Analgesic trials pose unique scientific, ethical, and practical challenges in pediatrics. Participants in a scientific workshop sponsored by the US Food and Drug Administration developed consensus on aspects of pediatric analgesic clinical trial design. The standard parallel-placebo analgesic trial design commonly used for adults has ethical and practical difficulties in pediatrics, due to the likelihood of subjects experiencing pain for extended periods of time. Immediate-rescue designs using opioid-sparing, rather than pain scores, as a primary outcome measure have been successfully used in pediatric analgesic efficacy trials. These designs maintain some of the scientific benefits of blinding, with some ethical and practical advantages over traditional designs. Preferred outcome measures were recommended for each age group. Acute pain trials are feasible for children undergoing surgery. Pharmacodynamic responses to opioids, local anesthetics, acetaminophen, and nonsteroidal antiinflammatory drugs appear substantially mature by age 2 years. There is currently no clear evidence for analgesic efficacy of acetaminophen or nonsteroidal antiinflammatory drugs in neonates or infants younger than 3 months of age. Small sample designs, including cross-over trials and N of 1 trials, for particular pediatric chronic pain conditions and for studies of pain and irritability in pediatric palliative care should be considered. Pediatric analgesic trials can be improved by using innovative study designs and outcome measures specific for children. Multicenter consortia will help to facilitate adequately powered pediatric analgesic trials.

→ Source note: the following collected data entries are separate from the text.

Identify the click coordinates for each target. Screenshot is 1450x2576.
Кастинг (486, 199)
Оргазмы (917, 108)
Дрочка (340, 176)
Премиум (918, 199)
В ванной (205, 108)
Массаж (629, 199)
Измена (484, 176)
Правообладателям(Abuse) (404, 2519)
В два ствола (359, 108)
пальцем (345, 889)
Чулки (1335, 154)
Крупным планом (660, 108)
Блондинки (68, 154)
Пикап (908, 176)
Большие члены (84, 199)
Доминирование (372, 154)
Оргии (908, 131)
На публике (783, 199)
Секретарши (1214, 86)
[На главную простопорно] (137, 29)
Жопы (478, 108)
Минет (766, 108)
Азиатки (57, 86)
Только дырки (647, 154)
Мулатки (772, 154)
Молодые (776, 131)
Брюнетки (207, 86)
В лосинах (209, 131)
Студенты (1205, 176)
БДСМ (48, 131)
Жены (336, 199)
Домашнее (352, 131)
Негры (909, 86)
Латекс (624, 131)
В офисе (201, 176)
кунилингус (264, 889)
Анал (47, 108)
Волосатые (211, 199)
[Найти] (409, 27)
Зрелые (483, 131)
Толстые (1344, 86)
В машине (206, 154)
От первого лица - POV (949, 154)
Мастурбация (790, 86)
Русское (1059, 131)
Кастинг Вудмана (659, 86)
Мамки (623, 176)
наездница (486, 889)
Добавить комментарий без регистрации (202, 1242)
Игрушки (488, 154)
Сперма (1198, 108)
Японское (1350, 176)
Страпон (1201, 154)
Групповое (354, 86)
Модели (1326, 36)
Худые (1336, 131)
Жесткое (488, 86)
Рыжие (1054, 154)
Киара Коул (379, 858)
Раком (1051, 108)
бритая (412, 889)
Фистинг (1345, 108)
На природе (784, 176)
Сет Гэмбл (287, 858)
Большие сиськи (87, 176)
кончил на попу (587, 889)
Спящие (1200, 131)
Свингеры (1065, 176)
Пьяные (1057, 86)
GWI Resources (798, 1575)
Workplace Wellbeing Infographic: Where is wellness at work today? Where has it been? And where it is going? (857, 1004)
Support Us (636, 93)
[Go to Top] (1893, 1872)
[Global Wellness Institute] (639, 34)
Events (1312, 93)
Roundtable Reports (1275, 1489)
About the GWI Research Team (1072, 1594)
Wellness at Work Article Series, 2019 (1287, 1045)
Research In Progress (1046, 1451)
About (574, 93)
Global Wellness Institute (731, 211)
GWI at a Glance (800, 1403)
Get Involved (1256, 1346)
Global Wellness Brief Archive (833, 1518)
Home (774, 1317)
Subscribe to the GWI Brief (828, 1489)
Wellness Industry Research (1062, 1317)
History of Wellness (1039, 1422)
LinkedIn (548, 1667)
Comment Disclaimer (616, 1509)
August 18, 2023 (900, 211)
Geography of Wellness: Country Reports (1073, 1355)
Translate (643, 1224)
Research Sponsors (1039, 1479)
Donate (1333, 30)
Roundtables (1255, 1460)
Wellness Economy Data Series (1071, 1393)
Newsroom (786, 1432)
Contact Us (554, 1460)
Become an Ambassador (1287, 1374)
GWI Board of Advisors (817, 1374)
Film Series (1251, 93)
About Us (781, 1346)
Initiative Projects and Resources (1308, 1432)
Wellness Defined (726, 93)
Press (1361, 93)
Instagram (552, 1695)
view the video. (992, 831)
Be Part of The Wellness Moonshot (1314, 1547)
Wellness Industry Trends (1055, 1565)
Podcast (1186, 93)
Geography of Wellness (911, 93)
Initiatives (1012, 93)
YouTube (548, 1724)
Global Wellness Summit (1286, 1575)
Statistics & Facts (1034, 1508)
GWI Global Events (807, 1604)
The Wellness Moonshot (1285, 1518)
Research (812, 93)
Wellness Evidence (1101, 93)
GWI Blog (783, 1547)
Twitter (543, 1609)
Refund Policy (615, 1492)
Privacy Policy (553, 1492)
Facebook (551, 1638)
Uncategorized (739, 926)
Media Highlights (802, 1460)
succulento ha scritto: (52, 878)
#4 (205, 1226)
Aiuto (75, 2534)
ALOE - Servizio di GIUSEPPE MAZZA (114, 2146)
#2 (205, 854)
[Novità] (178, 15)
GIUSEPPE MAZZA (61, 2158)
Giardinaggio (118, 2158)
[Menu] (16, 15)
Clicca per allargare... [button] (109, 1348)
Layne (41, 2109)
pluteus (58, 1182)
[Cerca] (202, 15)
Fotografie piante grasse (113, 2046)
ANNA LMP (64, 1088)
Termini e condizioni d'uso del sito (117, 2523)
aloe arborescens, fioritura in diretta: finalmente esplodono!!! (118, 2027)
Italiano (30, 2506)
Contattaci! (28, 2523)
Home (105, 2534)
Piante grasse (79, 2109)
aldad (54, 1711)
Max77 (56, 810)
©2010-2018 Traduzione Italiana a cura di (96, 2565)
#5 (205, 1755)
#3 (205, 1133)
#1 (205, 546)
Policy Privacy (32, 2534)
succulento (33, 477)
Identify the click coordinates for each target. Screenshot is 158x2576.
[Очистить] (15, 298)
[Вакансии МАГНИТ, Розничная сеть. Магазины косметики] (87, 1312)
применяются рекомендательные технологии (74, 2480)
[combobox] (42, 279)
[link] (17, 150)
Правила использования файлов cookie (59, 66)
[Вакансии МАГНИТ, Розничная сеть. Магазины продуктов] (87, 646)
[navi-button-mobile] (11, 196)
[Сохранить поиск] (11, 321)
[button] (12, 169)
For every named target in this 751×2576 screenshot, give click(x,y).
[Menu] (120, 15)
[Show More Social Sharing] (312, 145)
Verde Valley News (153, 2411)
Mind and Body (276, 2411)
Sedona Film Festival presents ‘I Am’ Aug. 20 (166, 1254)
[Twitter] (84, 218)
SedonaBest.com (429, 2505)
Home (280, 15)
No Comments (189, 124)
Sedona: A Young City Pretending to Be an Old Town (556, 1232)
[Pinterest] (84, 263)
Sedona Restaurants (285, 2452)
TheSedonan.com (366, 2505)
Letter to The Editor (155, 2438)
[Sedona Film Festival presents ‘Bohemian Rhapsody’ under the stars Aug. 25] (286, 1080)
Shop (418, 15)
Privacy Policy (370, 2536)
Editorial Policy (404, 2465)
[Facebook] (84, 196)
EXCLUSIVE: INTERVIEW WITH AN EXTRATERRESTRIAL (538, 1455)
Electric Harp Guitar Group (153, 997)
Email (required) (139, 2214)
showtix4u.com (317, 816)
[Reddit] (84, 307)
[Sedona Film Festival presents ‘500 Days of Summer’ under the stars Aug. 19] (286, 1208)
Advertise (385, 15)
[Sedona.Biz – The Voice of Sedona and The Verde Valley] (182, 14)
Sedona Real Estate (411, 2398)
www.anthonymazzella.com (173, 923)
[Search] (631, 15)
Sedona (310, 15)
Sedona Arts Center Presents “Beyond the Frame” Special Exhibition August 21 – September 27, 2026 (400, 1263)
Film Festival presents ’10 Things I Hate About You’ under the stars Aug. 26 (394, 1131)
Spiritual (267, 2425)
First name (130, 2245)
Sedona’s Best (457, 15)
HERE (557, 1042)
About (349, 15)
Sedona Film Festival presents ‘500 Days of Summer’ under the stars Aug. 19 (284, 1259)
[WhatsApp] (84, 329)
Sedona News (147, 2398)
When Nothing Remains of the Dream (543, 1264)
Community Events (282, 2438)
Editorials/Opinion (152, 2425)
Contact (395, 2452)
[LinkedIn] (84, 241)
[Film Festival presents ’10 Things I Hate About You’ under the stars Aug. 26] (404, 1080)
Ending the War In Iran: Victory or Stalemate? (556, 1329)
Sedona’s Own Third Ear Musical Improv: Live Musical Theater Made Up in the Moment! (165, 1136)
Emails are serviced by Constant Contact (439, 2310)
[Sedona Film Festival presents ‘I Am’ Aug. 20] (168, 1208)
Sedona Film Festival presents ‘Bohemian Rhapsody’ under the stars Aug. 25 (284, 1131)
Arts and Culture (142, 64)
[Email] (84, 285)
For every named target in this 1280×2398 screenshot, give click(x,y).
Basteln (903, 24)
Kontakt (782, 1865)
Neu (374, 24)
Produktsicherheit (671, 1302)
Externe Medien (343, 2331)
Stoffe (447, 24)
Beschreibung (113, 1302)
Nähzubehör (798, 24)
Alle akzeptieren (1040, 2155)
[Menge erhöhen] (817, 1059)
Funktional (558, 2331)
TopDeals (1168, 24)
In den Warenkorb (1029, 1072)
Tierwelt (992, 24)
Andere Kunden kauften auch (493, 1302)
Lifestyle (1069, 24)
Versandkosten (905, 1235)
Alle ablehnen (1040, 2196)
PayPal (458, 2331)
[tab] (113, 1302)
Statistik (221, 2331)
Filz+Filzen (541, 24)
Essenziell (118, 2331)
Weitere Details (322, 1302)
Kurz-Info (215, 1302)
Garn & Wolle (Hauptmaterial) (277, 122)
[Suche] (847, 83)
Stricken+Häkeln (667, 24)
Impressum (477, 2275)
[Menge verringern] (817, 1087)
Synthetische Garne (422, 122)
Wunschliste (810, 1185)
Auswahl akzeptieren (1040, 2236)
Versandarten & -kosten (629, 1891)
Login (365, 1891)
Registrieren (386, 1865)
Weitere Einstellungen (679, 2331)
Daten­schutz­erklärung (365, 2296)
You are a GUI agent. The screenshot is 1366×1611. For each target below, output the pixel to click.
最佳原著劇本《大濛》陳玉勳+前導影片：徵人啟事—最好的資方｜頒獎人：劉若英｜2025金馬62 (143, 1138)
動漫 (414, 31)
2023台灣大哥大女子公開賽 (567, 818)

Conflict of interest statement

FINANCIAL DISCLOSURE: The authors have indicated they have no financial relationships relevant to this article to disclose.

Figures

FIGURE 1

Typical time course of pain scores for a double-blind, parallel-group, placebo-controlled, active-comparator analgesic trial. Note that in general, requirement for rescue analgesia results in termination of pain scoring for that subject. VAS, visual analog scale.

FIGURE 2

Idealized immediate rescue analgesic trial for a single-dose analgesic study. A, The time course of hourly rescue dosing of a short-acting opioid. B, The cumulative rescue opioid dosing over time. C, The time course of pain scores. Note that, depending on the dosing schedule for rescue analgesics, in some trials of this design, pain scores remain lower in the active drug group than for the placebo group.